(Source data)

◆ ◆ ◆ ◆

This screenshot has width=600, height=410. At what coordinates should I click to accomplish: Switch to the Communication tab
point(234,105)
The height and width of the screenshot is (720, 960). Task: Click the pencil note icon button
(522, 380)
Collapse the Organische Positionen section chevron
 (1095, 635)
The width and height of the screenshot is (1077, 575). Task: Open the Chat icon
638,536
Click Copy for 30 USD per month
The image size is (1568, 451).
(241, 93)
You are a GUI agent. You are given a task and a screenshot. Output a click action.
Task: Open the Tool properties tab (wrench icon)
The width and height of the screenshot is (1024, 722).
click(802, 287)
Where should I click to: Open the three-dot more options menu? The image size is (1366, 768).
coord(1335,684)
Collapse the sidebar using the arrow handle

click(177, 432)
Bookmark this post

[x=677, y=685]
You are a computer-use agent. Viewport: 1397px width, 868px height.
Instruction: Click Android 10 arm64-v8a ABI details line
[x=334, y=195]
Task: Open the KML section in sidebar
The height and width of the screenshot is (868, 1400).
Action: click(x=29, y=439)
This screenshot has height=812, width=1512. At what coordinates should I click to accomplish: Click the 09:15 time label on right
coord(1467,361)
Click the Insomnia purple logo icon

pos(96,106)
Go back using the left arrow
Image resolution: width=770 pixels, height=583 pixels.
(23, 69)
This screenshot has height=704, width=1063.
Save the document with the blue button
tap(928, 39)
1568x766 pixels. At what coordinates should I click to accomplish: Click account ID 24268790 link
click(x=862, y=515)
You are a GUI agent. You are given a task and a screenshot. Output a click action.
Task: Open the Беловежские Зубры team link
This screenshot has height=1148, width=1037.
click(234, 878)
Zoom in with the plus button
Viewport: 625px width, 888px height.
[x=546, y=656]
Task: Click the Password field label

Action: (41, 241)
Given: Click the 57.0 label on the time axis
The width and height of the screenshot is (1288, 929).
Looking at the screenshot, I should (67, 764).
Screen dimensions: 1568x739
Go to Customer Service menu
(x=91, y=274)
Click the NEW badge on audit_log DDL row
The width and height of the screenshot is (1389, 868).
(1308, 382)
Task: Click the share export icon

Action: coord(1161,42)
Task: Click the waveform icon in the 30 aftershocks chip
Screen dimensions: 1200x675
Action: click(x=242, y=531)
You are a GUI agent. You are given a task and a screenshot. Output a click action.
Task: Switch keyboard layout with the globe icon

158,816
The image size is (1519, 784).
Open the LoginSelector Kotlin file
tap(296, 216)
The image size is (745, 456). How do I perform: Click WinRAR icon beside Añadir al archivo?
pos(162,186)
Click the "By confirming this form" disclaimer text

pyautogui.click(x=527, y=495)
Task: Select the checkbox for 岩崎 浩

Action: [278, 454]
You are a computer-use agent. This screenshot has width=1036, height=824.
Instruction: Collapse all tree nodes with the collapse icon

◆ ◆ ◆ ◆

_To do_: Find each line in the records that contains the word "with", and copy those lines.

_Correct result_:
Save the document with the blue button
Zoom in with the plus button
Task: Switch keyboard layout with the globe icon
Instruction: Collapse all tree nodes with the collapse icon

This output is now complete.